* **GOAL**:
Copy out the part of the listing that opens with the line containing "How do I perform: Click" and closes with the line containing "Image resolution: width=1280 pixels, height=492", keeping both of those lines. Leave the pictures out of your answer.

(Saved data entries)
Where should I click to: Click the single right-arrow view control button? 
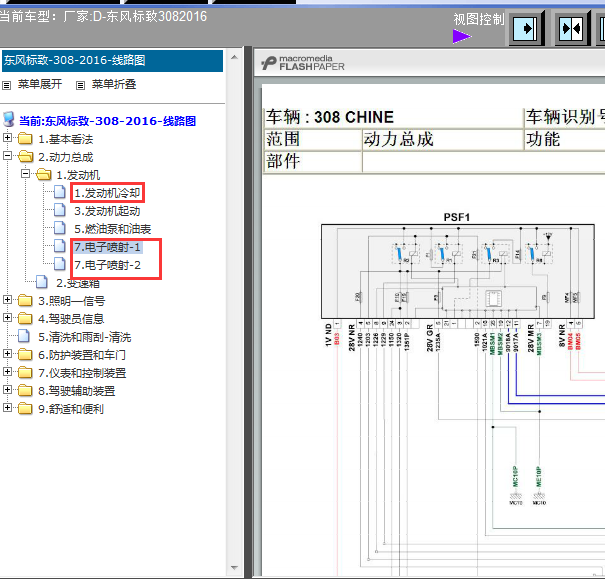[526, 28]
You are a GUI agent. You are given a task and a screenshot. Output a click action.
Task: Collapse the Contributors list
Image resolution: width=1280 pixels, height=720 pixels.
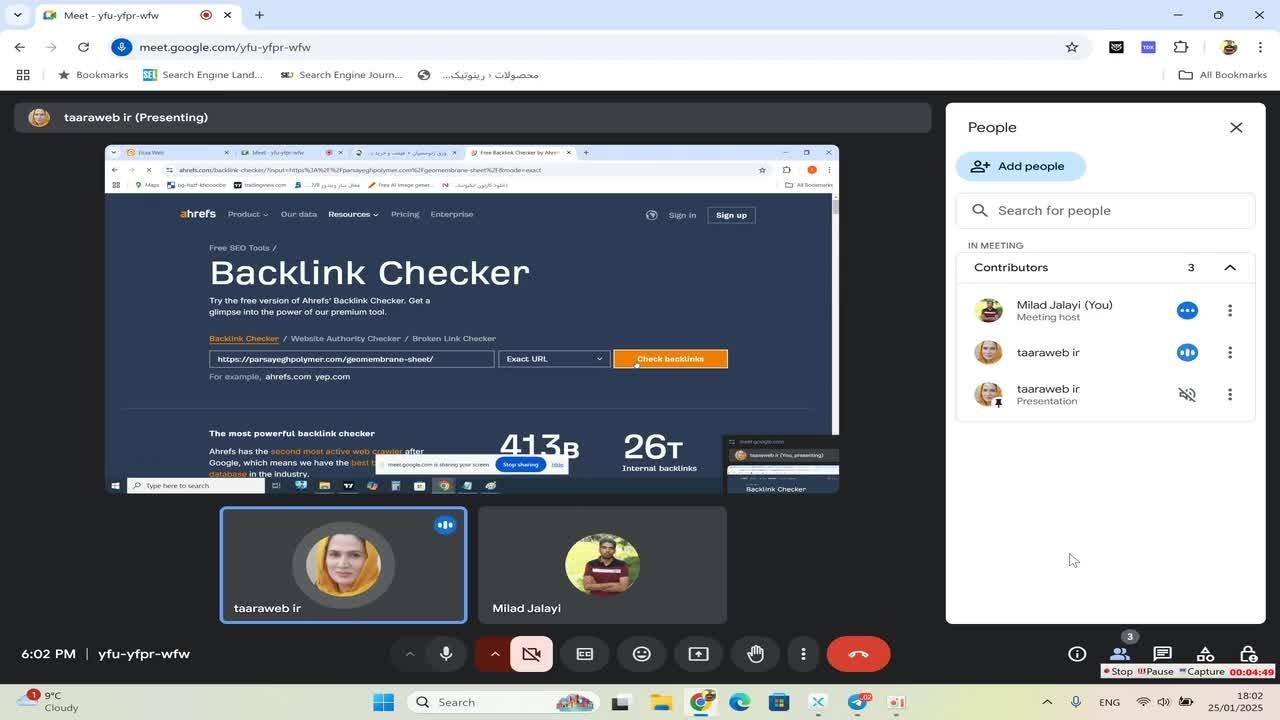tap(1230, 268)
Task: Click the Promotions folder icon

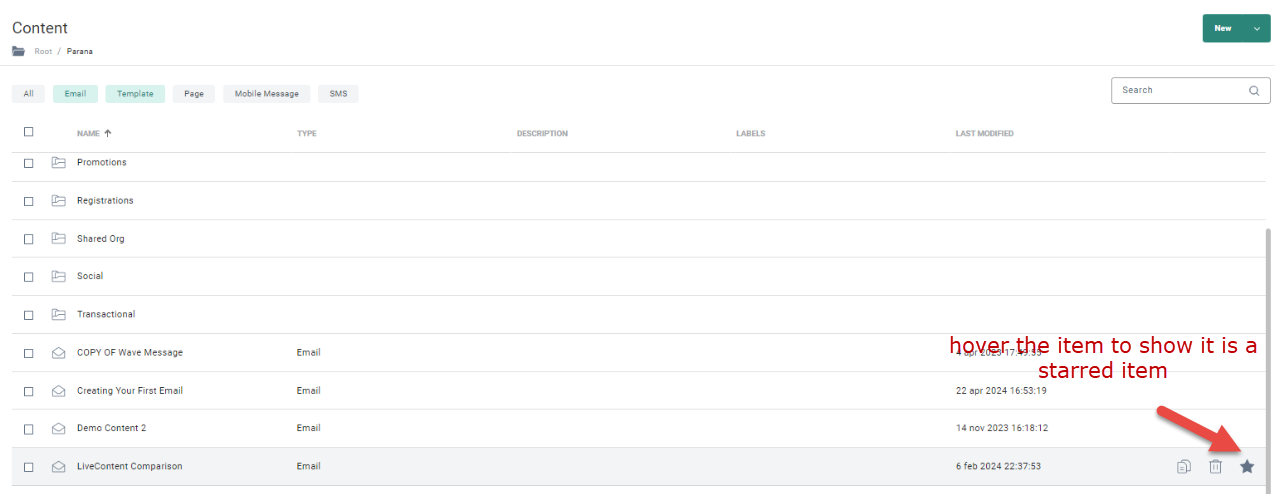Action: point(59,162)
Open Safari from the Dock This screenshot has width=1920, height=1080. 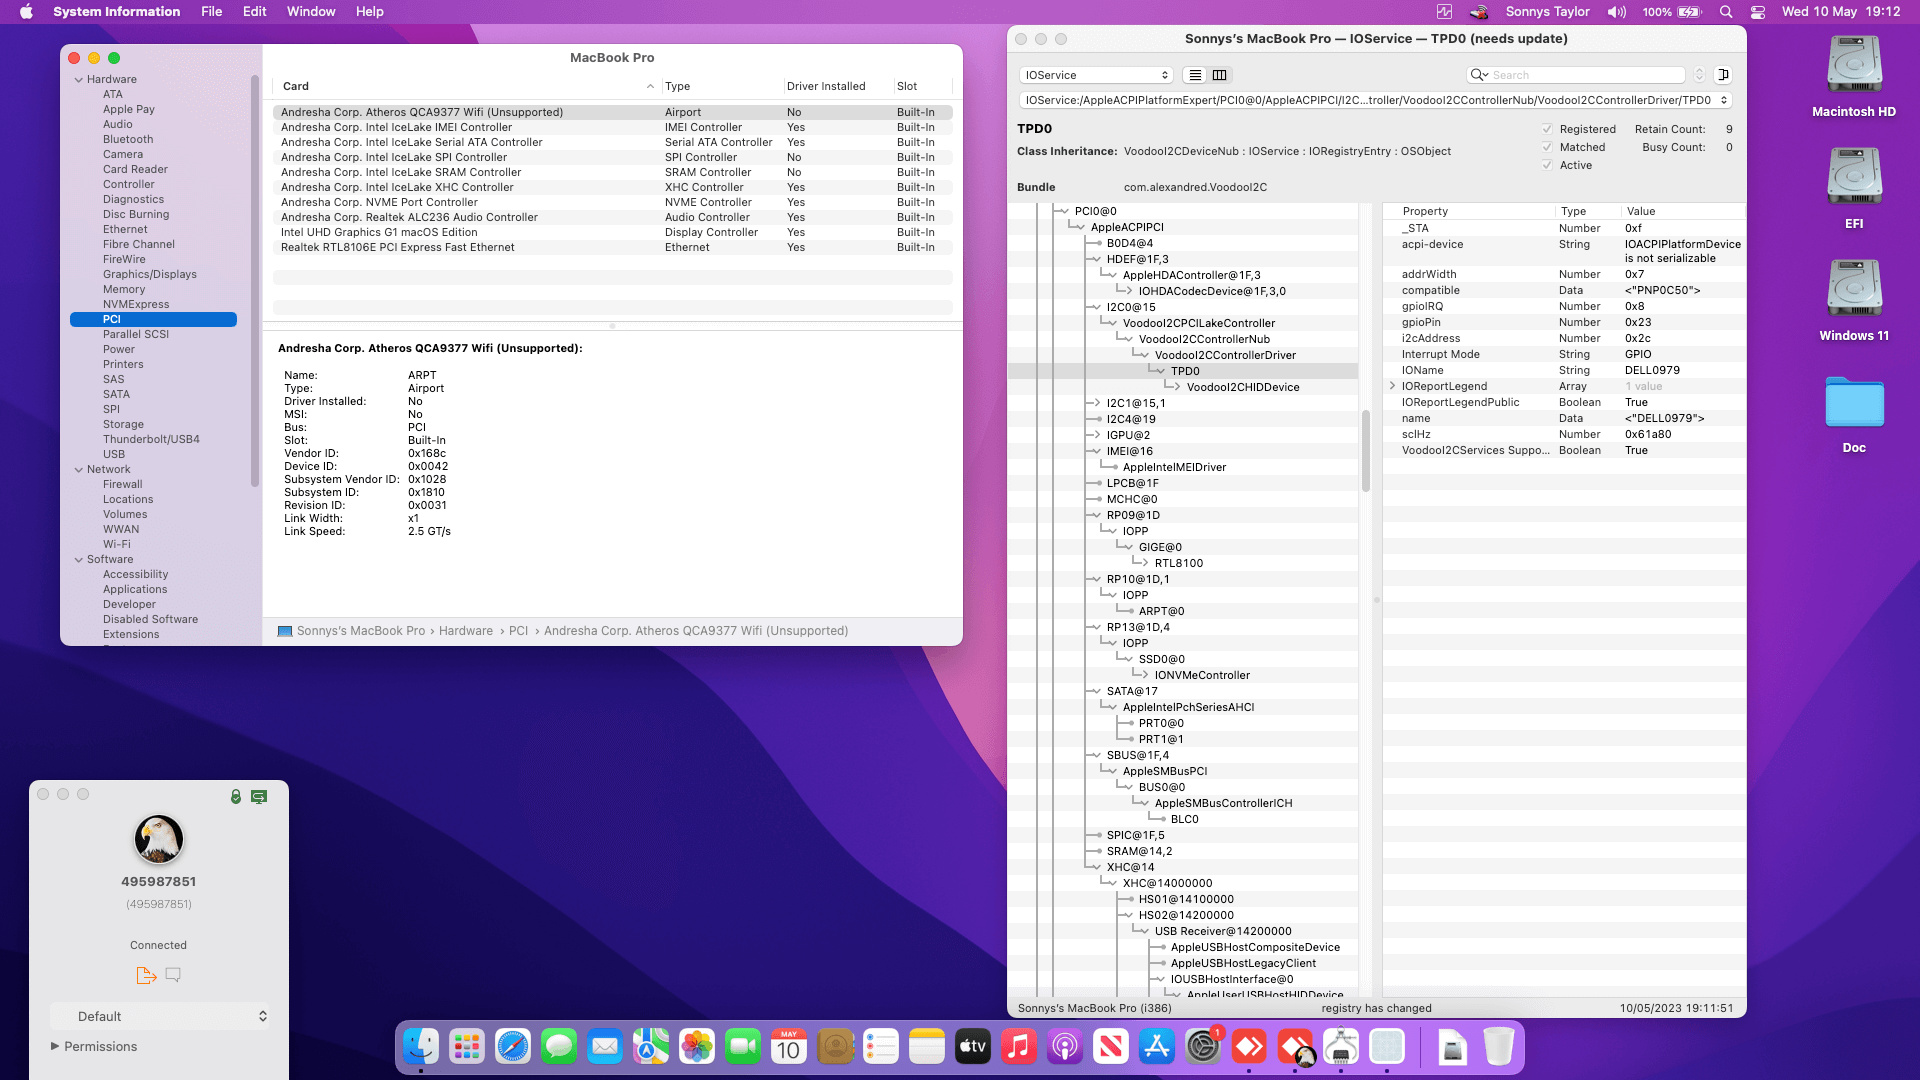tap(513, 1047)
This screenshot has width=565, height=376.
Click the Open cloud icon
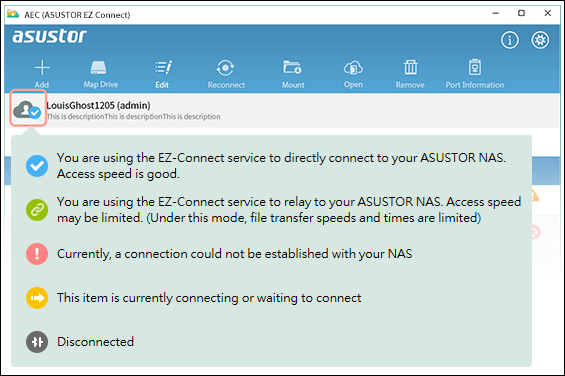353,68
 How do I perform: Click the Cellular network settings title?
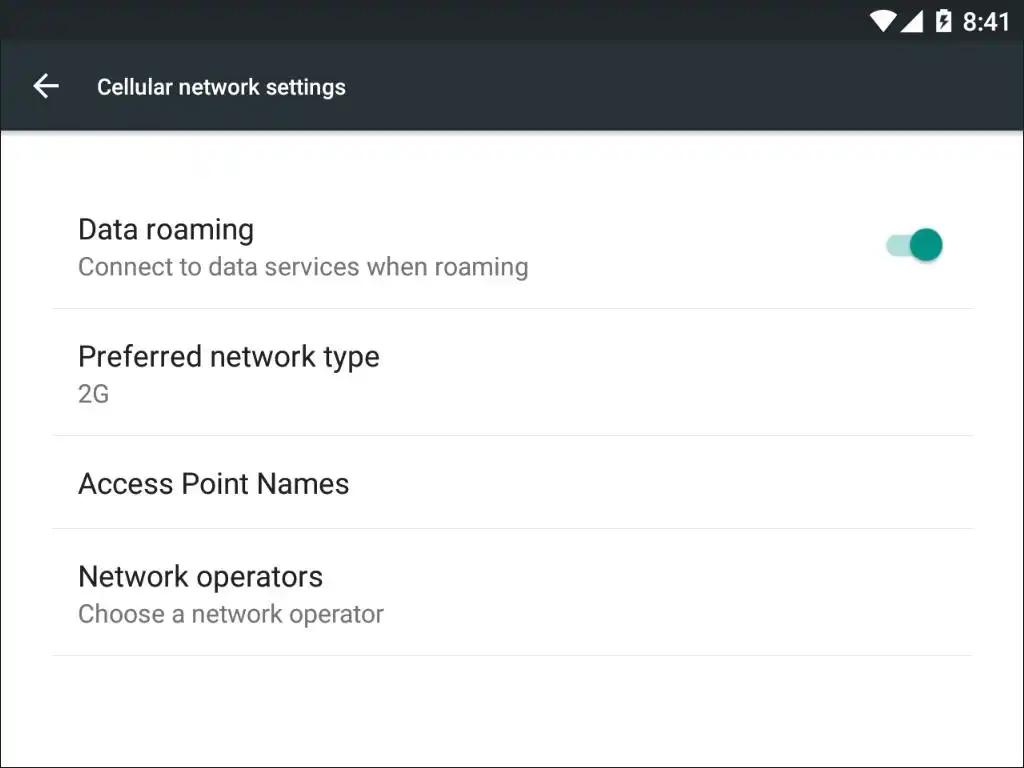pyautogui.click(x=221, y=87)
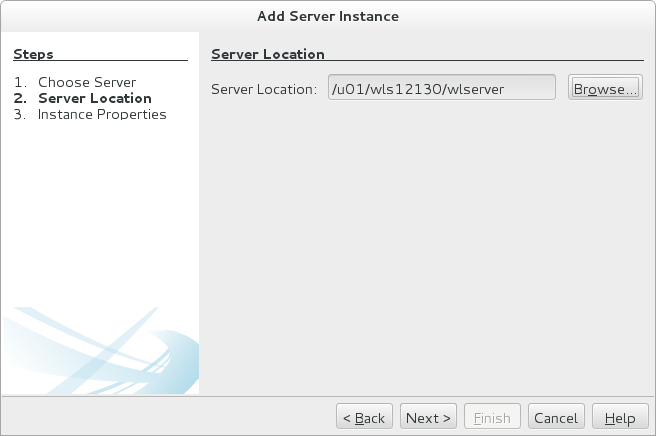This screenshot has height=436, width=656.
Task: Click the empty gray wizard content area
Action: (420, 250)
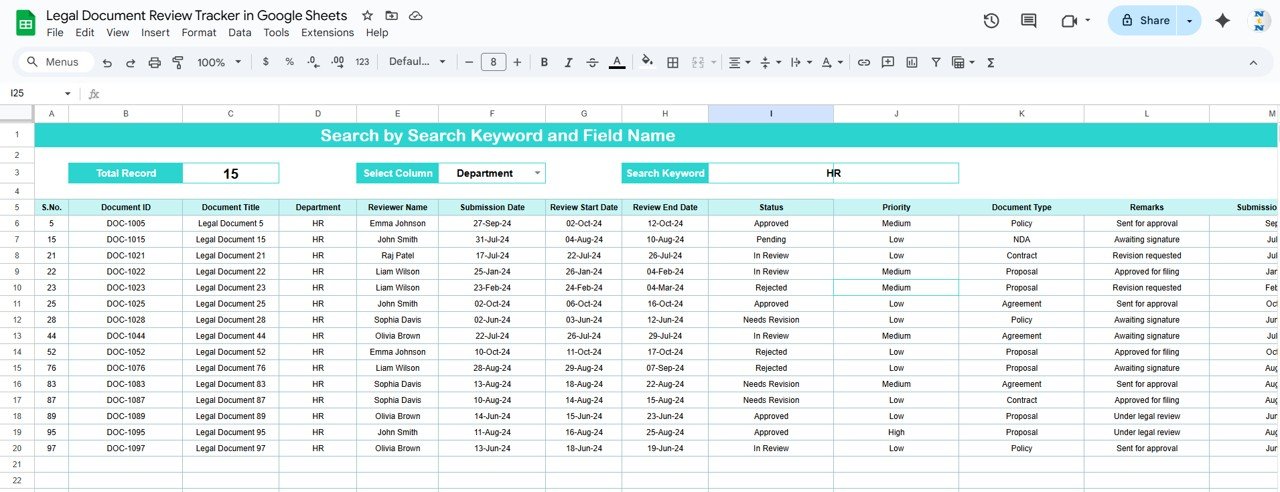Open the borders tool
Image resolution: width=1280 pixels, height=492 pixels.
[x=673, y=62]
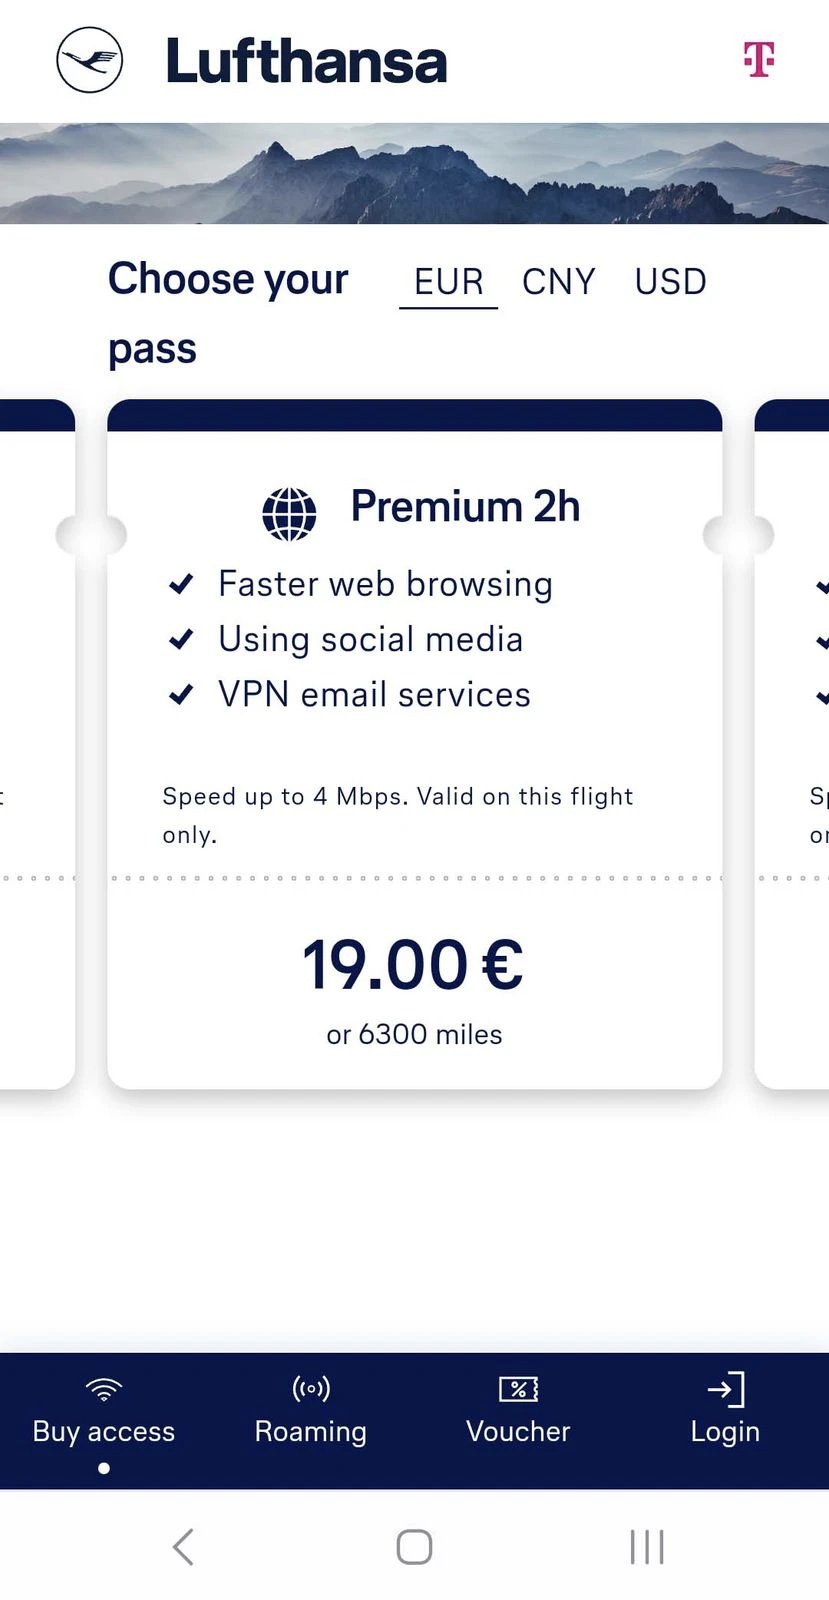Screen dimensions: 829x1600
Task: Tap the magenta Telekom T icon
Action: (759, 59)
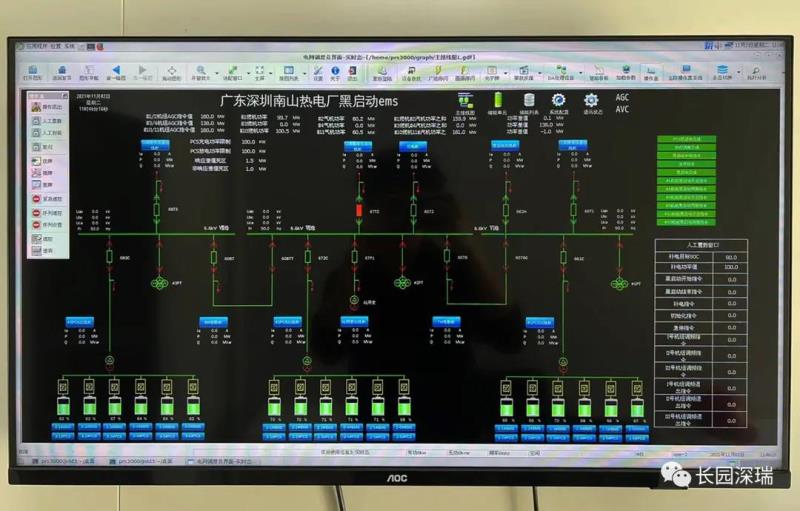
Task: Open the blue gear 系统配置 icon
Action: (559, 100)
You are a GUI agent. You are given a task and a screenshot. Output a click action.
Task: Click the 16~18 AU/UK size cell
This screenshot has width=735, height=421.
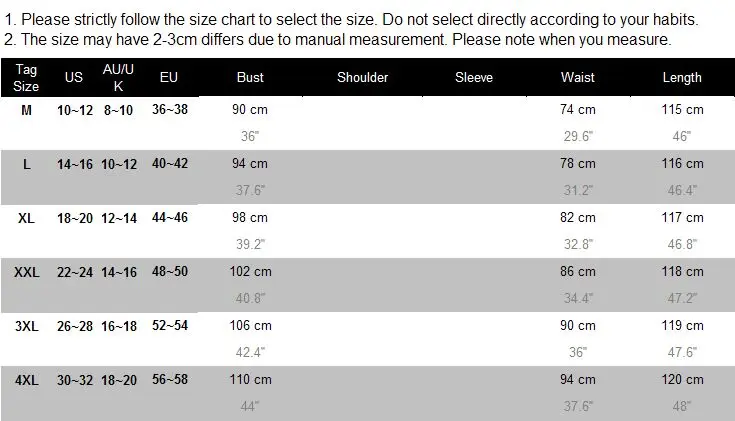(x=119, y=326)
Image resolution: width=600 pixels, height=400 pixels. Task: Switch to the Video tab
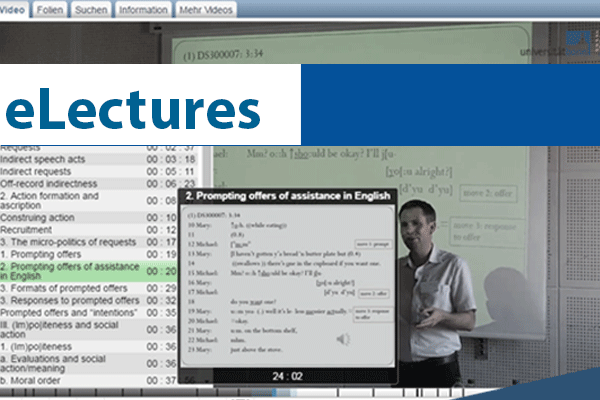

* **TASK SOLUTION**:
 How do I perform: Click the Cellular network settings title?
pyautogui.click(x=221, y=87)
This screenshot has height=436, width=656.
Task: Click the empty gray wizard content area
Action: (420, 250)
Open the borders tool
Image resolution: width=1280 pixels, height=492 pixels.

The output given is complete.